> EXTRAIT DU TEXTE:
Un travail de prévention démarre, notamment avec le centre pékinois anti-suicide, sous la houlette d’un jeune psychiatre américain, mais la Chine est en retard. Les responsables savent déjà que tels sites de guide-suicide ne seront pas faciles à éliminer, faute d’éradiquer d’abord le désir morbide, dont les causes sont complexes et variées: loi de l’argent (l’abandon de l’égalitarisme), pollution, mauvais système de santé, alcool/ tabac, 100.000 accidents mortels/an, la faible couverture sociale, le silence radio entre générations, dans le monde du travail, et la vie publique!
— La sidérurgie céleste a longtemps vécu dans le meilleur des mondes, profitant de son marché et imposant aux fournisseurs ses tarifs léonins.
Mais le marché du minerai vient de s’inverser, du fait de la faim chinoise insatiable en minerai.
Au 1er avril 2005, VDRC – Vale do Rio Croce – (Brésil) et Rio Tinto (US) ont imposé au syndicat d’achat Baosteel (+ 16 aciéries) un coup de bambou de +71,5%. C’est alors que BHP Billiton le fournisseur australien donne le coup de pied de l’âne en exigeant une surtaxe de 7,5$/t, qui correspond à la moitié d’une épargne de 15$/t sur le transport, (la distance Chine-Australie étant plus réduite que celle vers Brésil ou US, mais le tarif étant unique) que le Chinois empochait seul jusqu’alors. Aussi sidérurgistes et diplomates chinois tentent d’infléchir Canberra, au nom de l’amitié, et du fait qu’à terme, le minerai aussie verrait son prix doubler, à 60$/t!
NB: BHP aurait aimé renvoyer l’ascenseur à la Chine, en lui louant Falcon, sa technologie aéroportée de détection de veines minières. Mais le Pentagone a dit “non!”, au nom de l’embargo sur les armes à la Chine. C’est son droit, Falcon étant un brevet Lockheed Martin, même si l’application civile est propriété exclusive BHP.
— A Linkou (Taipei), Quanta est devenu en 15ans 1er mondial de l’ordinateur portable, au chiffre d’affaires estimé (2005) à 7,6MM$.

> DONNÉES FOURNIES:
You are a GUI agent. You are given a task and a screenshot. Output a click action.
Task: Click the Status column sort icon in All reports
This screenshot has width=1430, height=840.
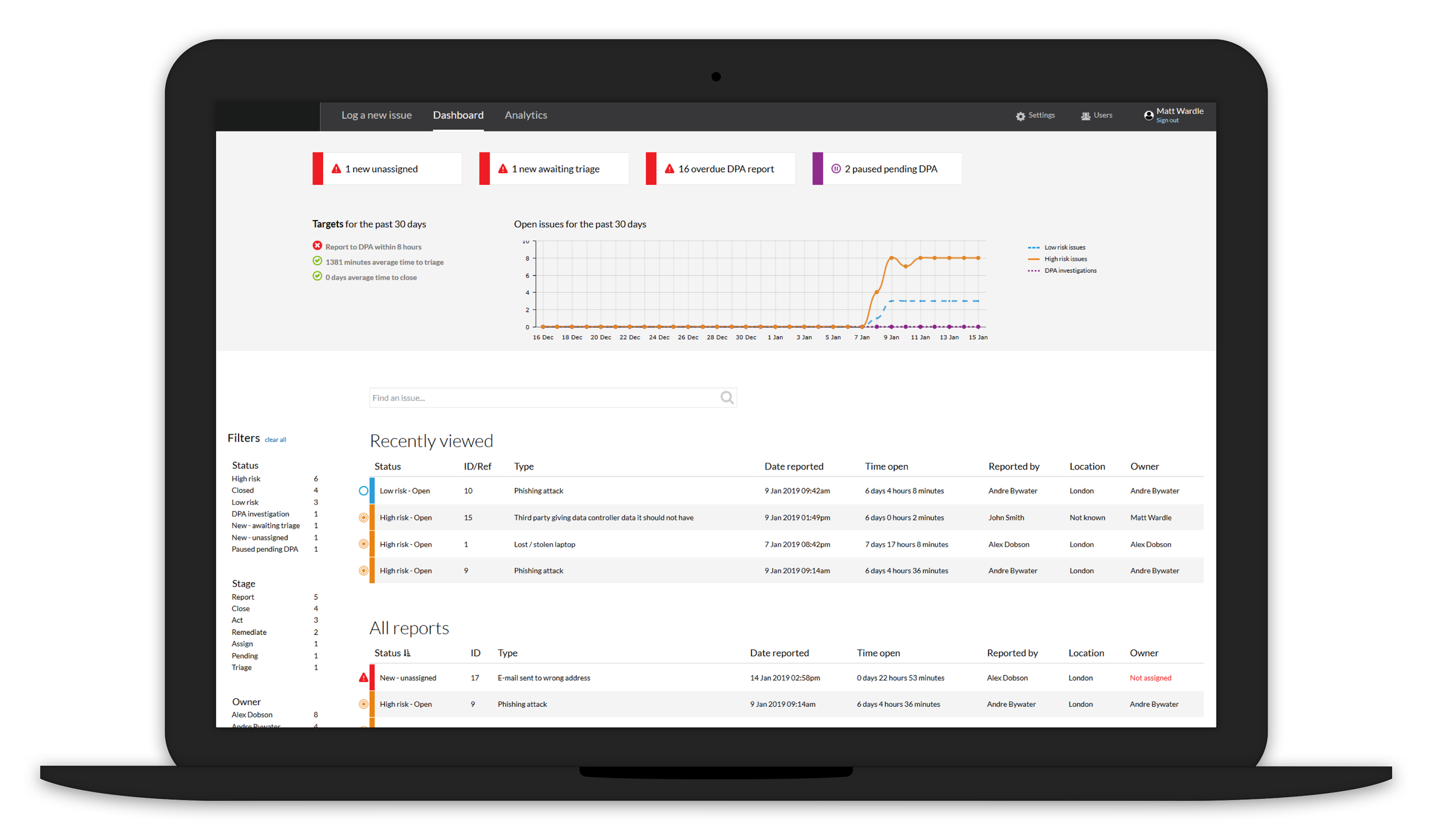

> À COMPLÉTER:
[1] Résumez en quelques phrases le paragraphe de l'extrait qui commence par « Au 1er avril 2005 », en conservant ses faits principaux.
[2] Poursuivez l'extrait consacré à l'économie chinoise à partir de sa dernière phrase.
Les données ne vous serviront pas ici.

> RÉPONSES:
[1] Le 1er avril 2005, VDRC (Brésil) et Rio Tinto (US) ont imposé une hausse de 71,5 % au syndicat d'achat Baosteel et à seize aciéries. Le fournisseur australien BHP Billiton a ensuite exigé une surtaxe de 7,5 $/t. Cette somme correspond à la moitié de l'économie de 15 $/t sur le transport, que l'acheteur chinois empochait seul jusque-là grâce à la distance plus courte depuis l'Australie et au tarif unique. Sidérurgistes et diplomates chinois tentent donc de faire fléchir Canberra. Ils invoquent l'amitié et soulignent qu'à terme, le prix du minerai australien doublerait, jusqu'à 60 $/t.

[2]
Quanta travaille à façon pour les grands, Dell, Apple, Sony et surtout HP. Mais sa marge bénéficiaire, comme pour tout produit en fin de cycle, a fondu comme les glaciers (-18% au 3. trimestre2004.) : c’était prévu par Quanta, qui vient d’achever pour 16M$ (sources internes) sa 6ème usine à Shanghai, et s’apprête à y délocaliser 45% de sa production soit, pour 2005, 5,6M de laptops. Ceci ne veut pas dire un abandon de Taiwan, au contraire. Quanta achève aussi, dans l’île, un centre de R&D -recherche et développement- à 140M$, où travaillent 2000 chercheurs.
En 2007, ils seront 5000, qui créeront les produits d’avenir, convergence entre téléphone, TV, PC et domotique. Ainsi les deux rivages du détroit se partagent les tâches : production massive à faible marge pour Shanghai, recherche en amont à haute marge pour Taipei!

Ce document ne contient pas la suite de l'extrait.